Assigned task:
All of the listing is to be written out word for word, with the pictures left out.

Available data:
---+---
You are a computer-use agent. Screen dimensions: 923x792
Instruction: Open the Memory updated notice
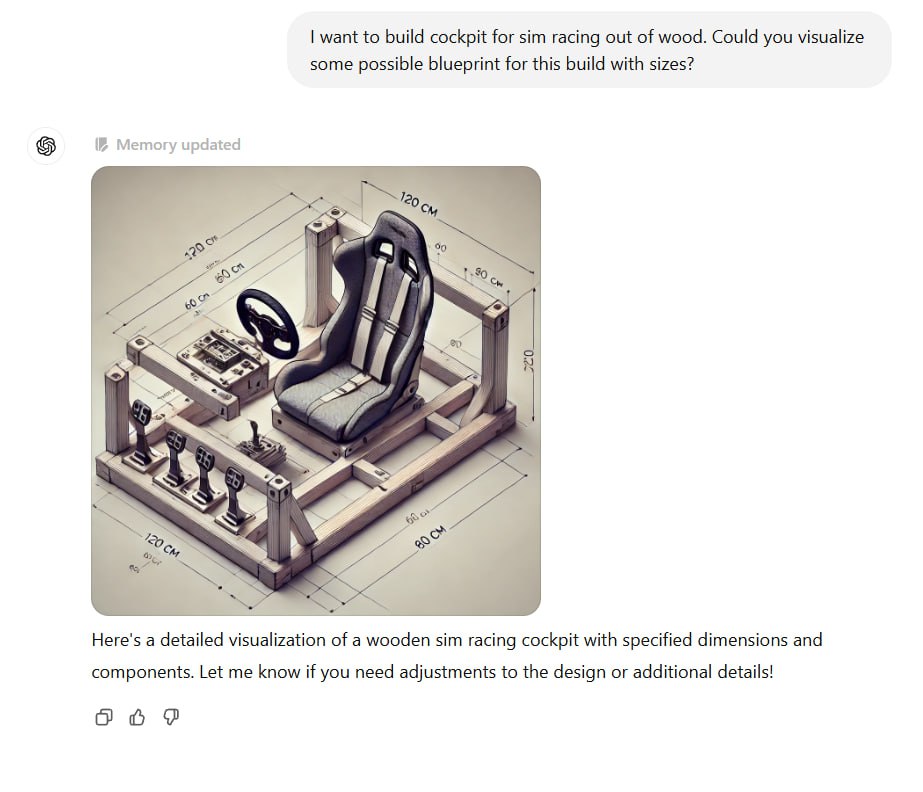point(168,144)

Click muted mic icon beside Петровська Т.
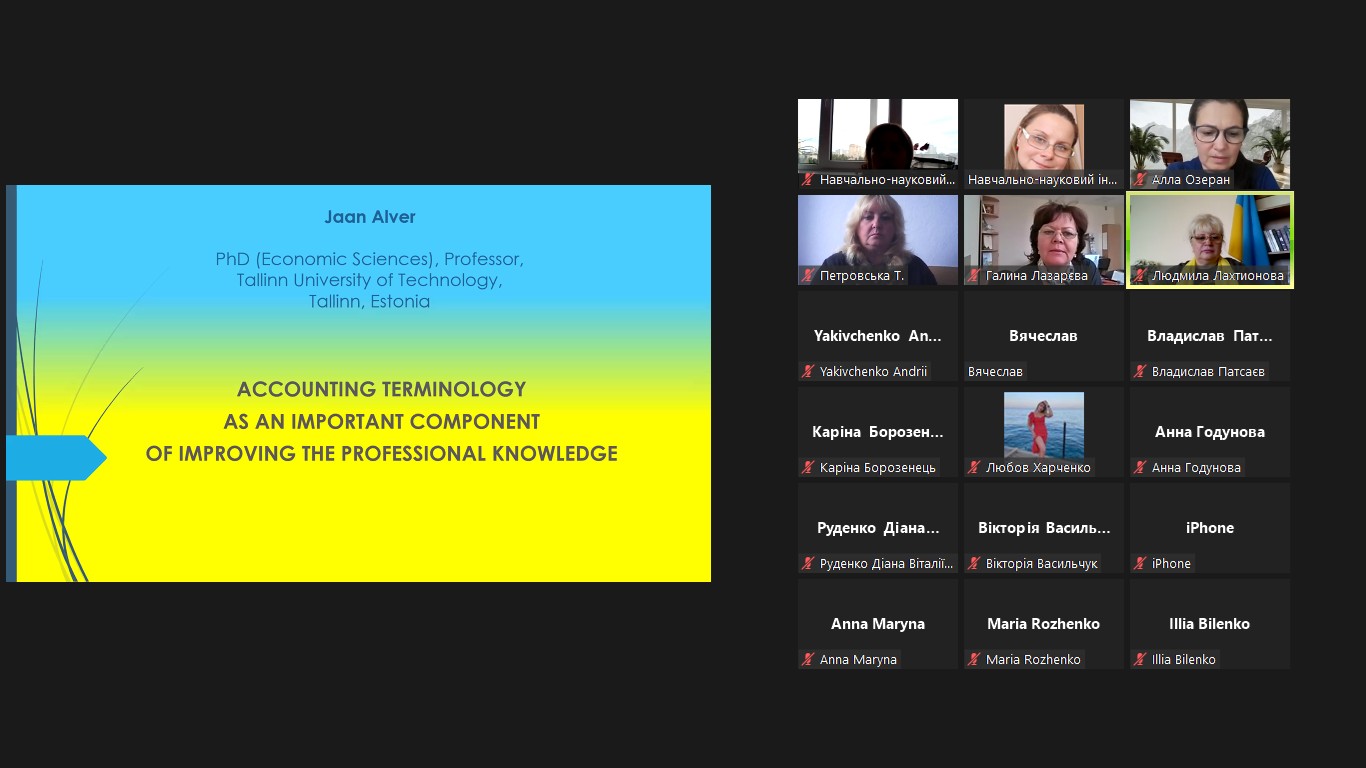tap(808, 276)
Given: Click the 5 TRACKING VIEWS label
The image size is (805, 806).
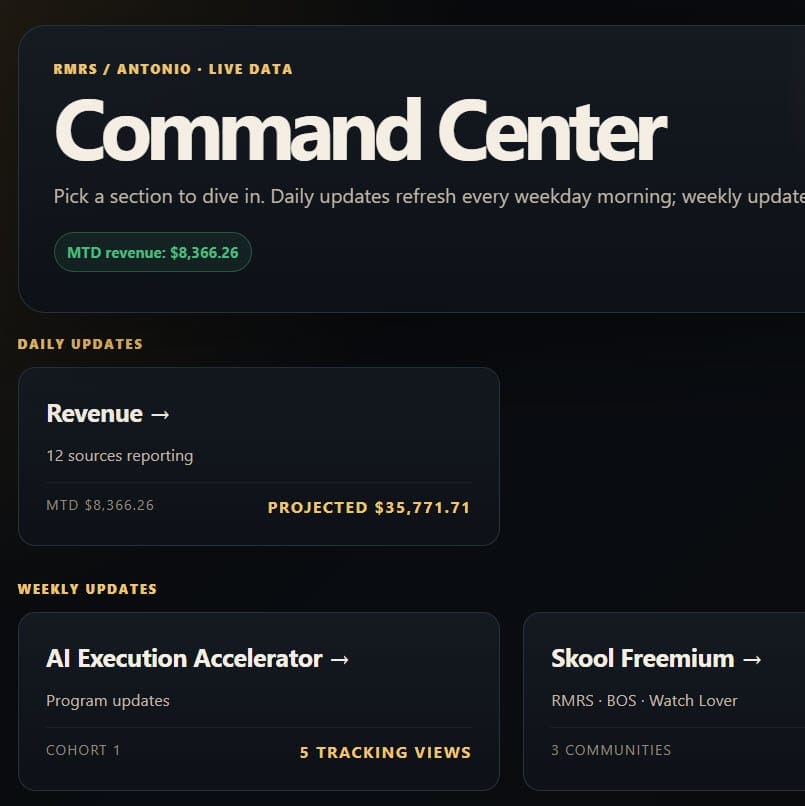Looking at the screenshot, I should (x=385, y=753).
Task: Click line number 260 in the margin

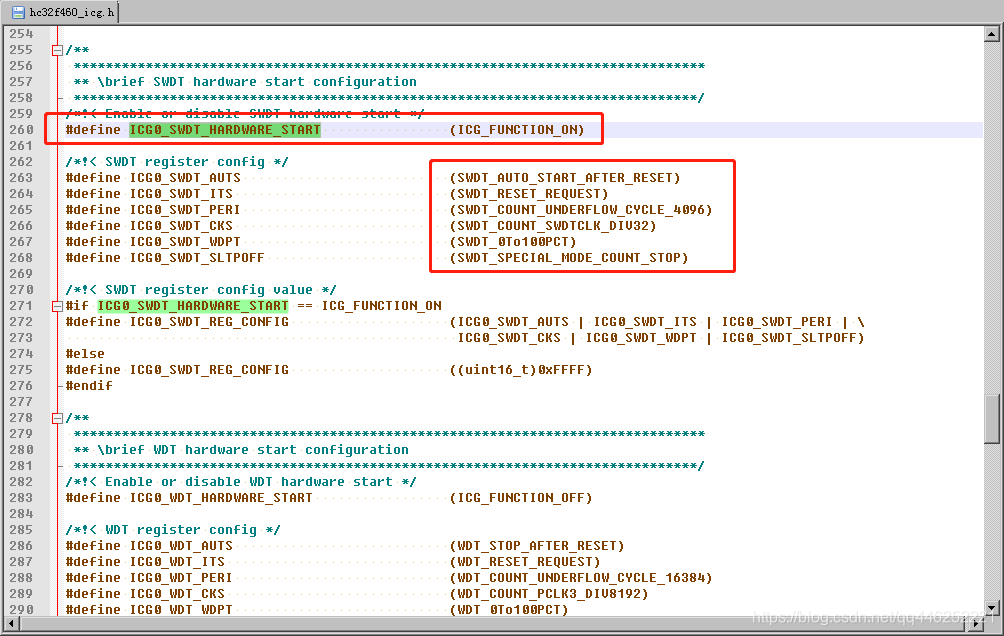Action: (21, 130)
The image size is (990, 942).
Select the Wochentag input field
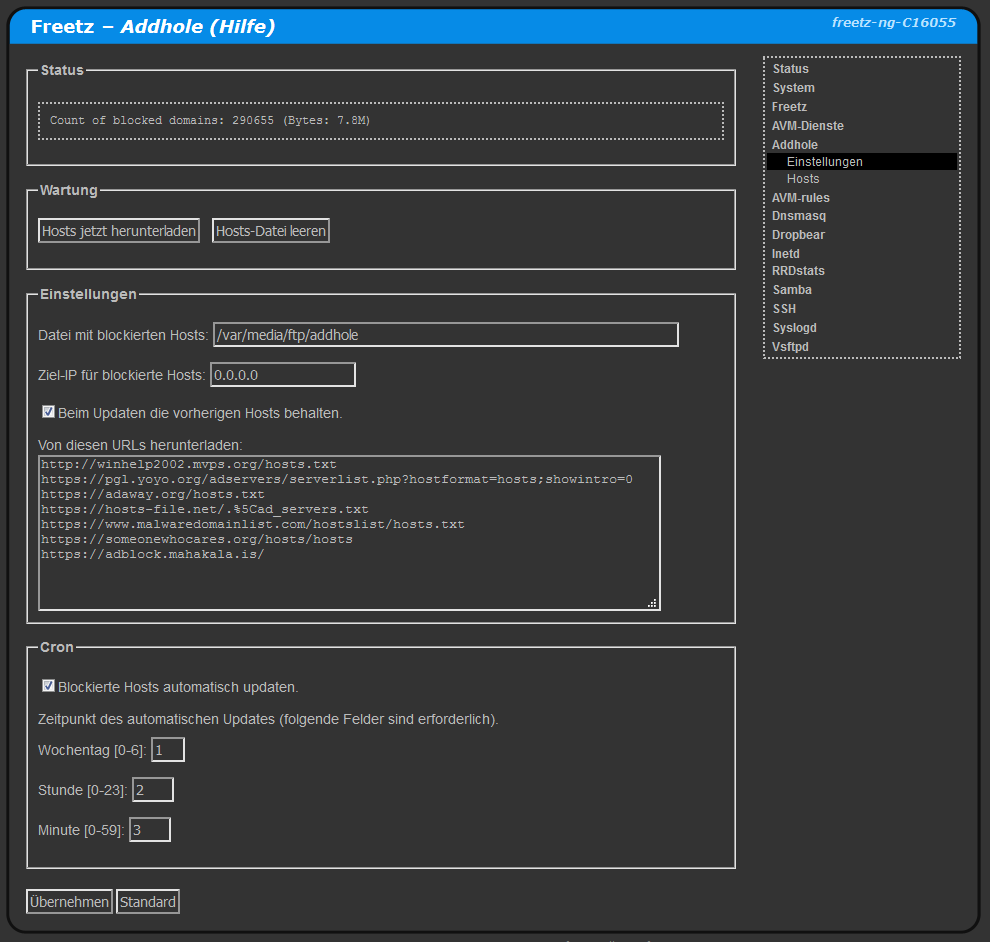(x=168, y=749)
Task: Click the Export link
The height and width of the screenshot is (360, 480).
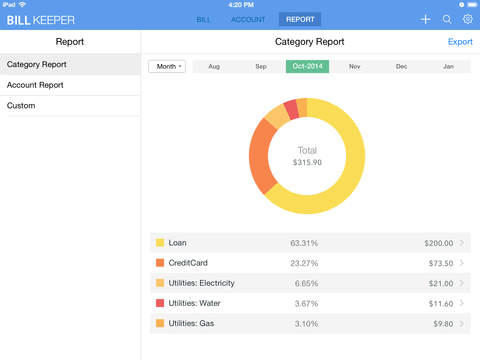Action: [460, 42]
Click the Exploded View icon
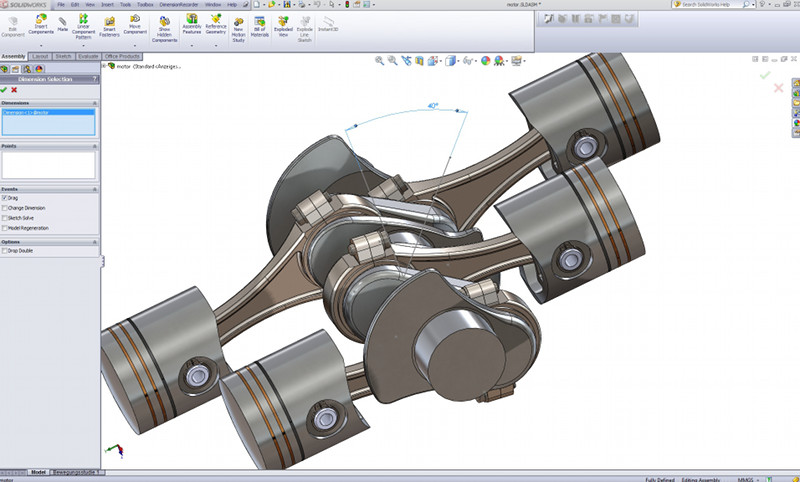This screenshot has width=800, height=482. (283, 19)
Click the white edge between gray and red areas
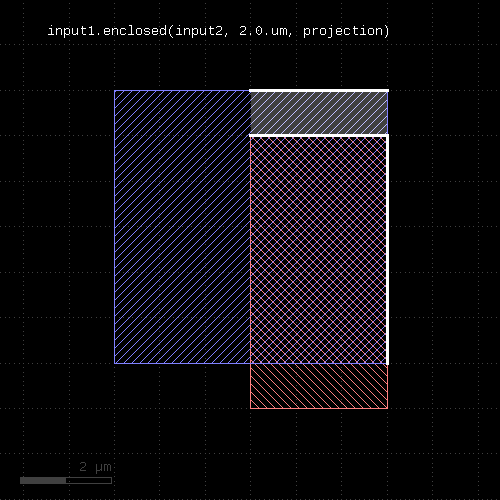500x500 pixels. (x=318, y=135)
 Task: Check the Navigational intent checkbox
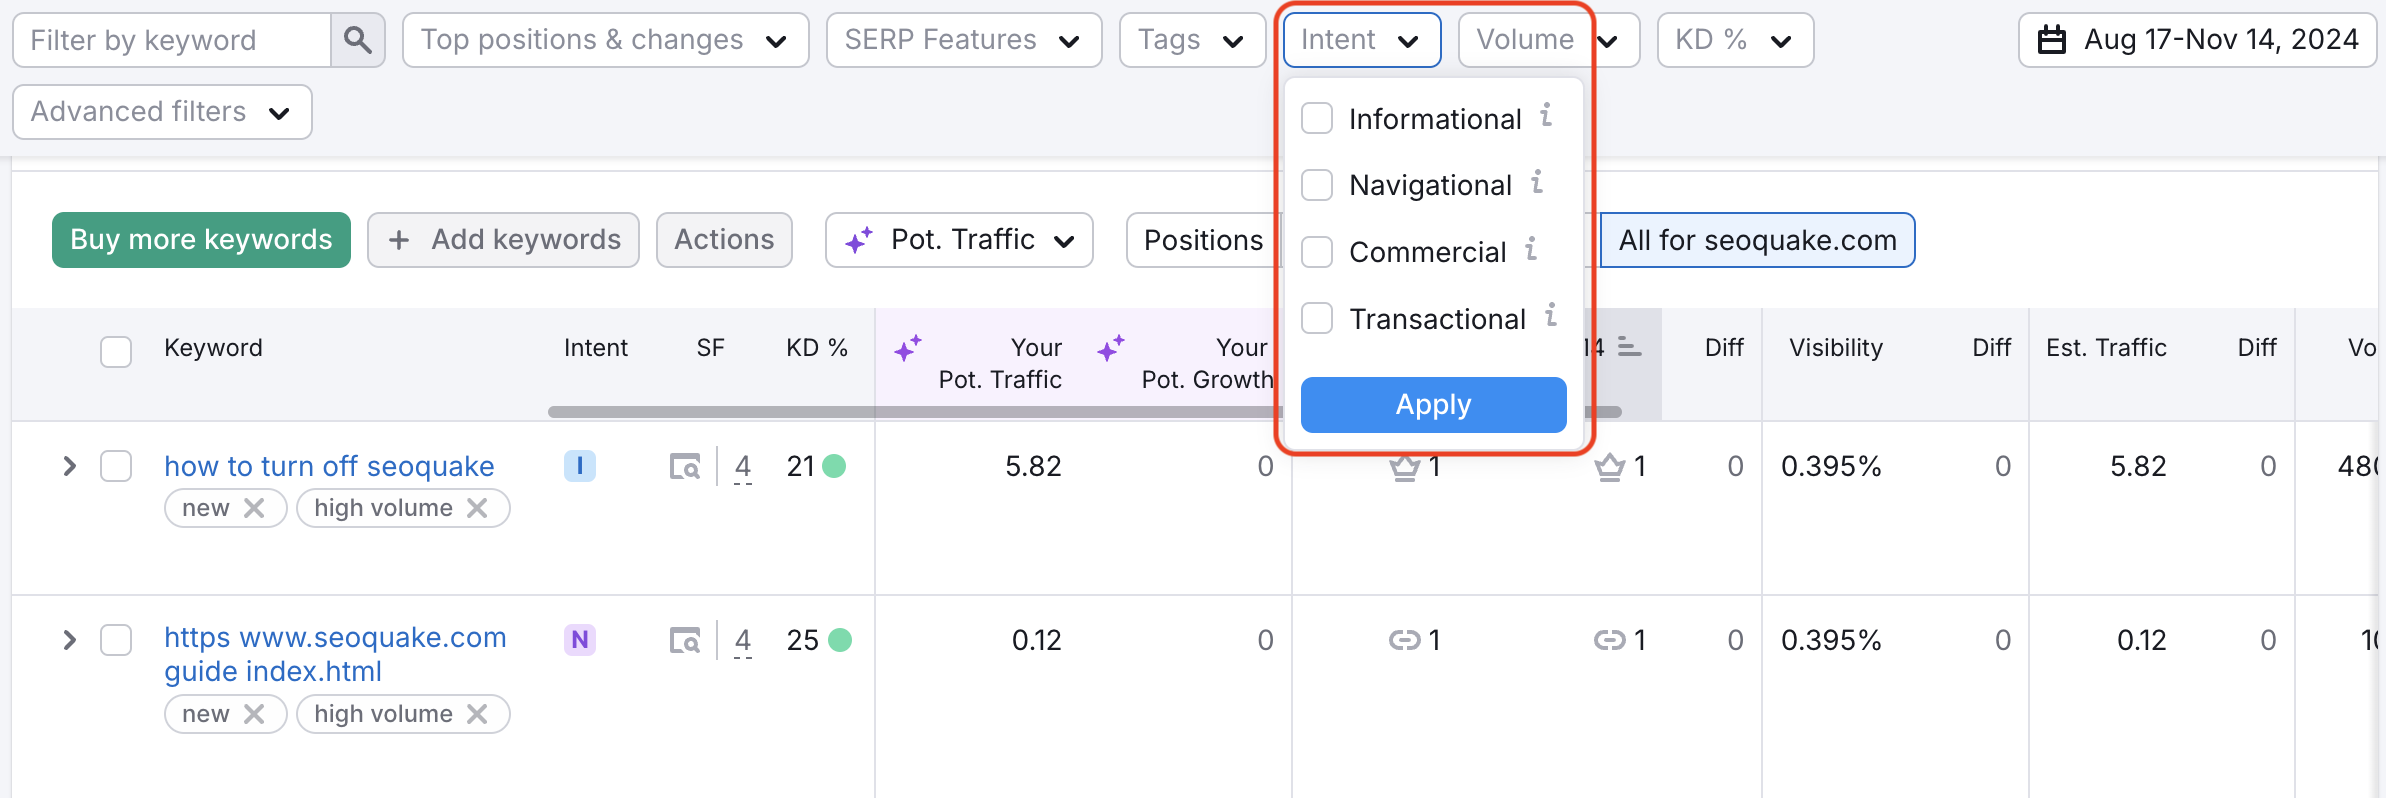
---+---
Answer to this problem:
You are a computer-use agent. Screen dimensions: 923x792
Instruction: Open the Memory updated notice
point(168,144)

Click muted mic icon beside Петровська Т.
tap(808, 276)
Given: Click the 5 TRACKING VIEWS label
The image size is (805, 806).
Looking at the screenshot, I should (x=385, y=753).
Task: Click line number 260 in the margin

Action: (21, 130)
The image size is (990, 942).
Select the Wochentag input field
(x=168, y=749)
Task: Click the Export link
The height and width of the screenshot is (360, 480).
Action: [460, 42]
Click the Exploded View icon
This screenshot has width=800, height=482. (283, 19)
Click the white edge between gray and red areas
500x500 pixels. (x=318, y=135)
 Task: Check the Navigational intent checkbox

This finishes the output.